Save the Children Sweden is working in partnership with the General Staff of the Armed Forces of Côte d’Ivoire, and in collaboration with CADHA, an NGO that trains armed forces on protection of human rights, and has its headquarters in Camp Gallieni, the central military base of the Ivoirian armed forces. The center has been equipped with technical equipment and teaching materials to sensitize military personnel on protection issues and the rights of the child.
On February 21, at the United Nations in New York, Child Soldiers International hosted a celebration to mark 18 years of the Optional Protocol to the Convention on the Rights of the Child on the involvement of children in armed conflict. Co-hosted by the Permanent Missions of Belgium, Canada, Colombia, France, Sierra Leone, and Sweden, “OPAC Turns 18” included a robust discussion of the various challenges faced by children in war around the world, including threats to their education.
Amy Kapit, GCPEA Research Director, provided an account of global attacks on education highlighting the risk of child recruitment that is posed by military use of schools and calling for endorsement of the Safe Schools Declaration.
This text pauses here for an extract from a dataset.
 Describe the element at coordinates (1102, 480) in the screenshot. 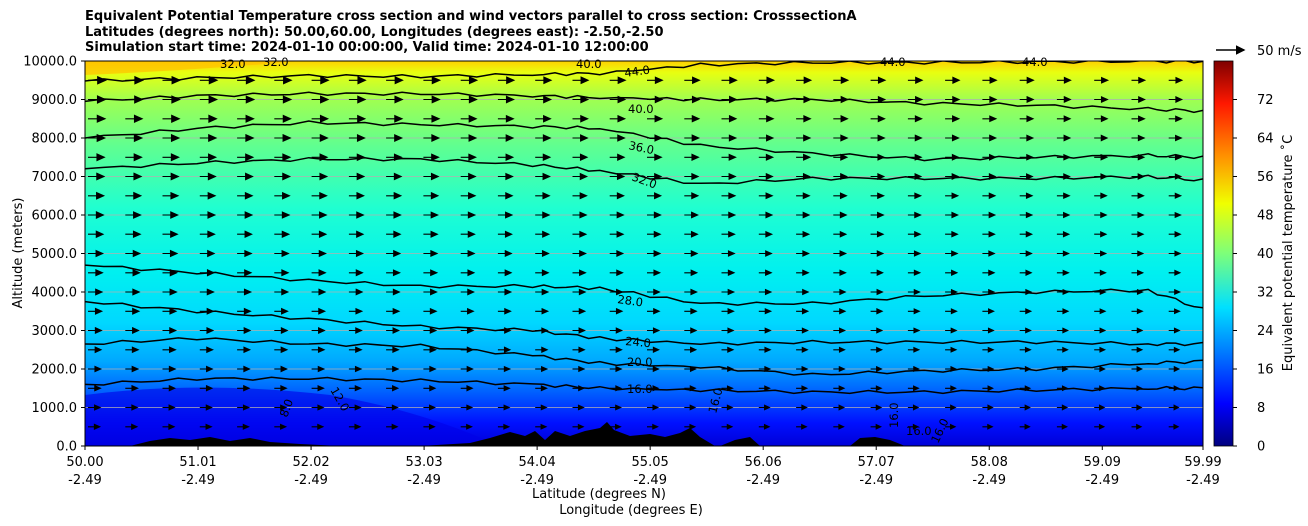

Andorra, Bulgaria, France, Italy, Spain, Sweden, and Uruguay highlighted their governments’ support for the Declaration as an effective tool to improve protection of education in conflict. SRSG Virginia Gamba emphasized the crucial need to protect schools in order to better protect children, referring to the Declaration as an example of good practice in this regard. Speaking on behalf of Save the Children UK, GCPEA Co-Chair Véronique Aubert, stressed that children have the right to learn in safety, whether living in conflict or not, and called on more states to endorse and implement the Declaration as a means of protecting access to education.
On February 15, at the 21st International Meeting of National Mine Action Program Directors and UN Advisers, Article 36 hosted a side event on the role of the humanitarian mine action community in supporting implementation of the Safe Schools Declaration. The objective was to explore the mutually-reinforcing links in the underlying principles, goals, and activities of the Declaration and humanitarian mine action and discuss ways forward to benefit both agendas.
GCPEA Coordinator Gisela Schmidt-Martin shared the example of Somalia where, in July 2017, AMISOM vacated the Somali National University and returned control of the facility to the authorities in a handover ceremony, which was presided over by Special Representative of the Chairperson of the African Union Commission, and other authorities. The handover was carried out as part of AMISOM’s compliance with the Declaration. Prior to the handing over, the UN Support Office in Somalia supported the clearance of all unexploded ordnance and cleaned the buildings that had been occupied by the troops. This was the third education facility returned to the Federal Government of Somalia in 2017.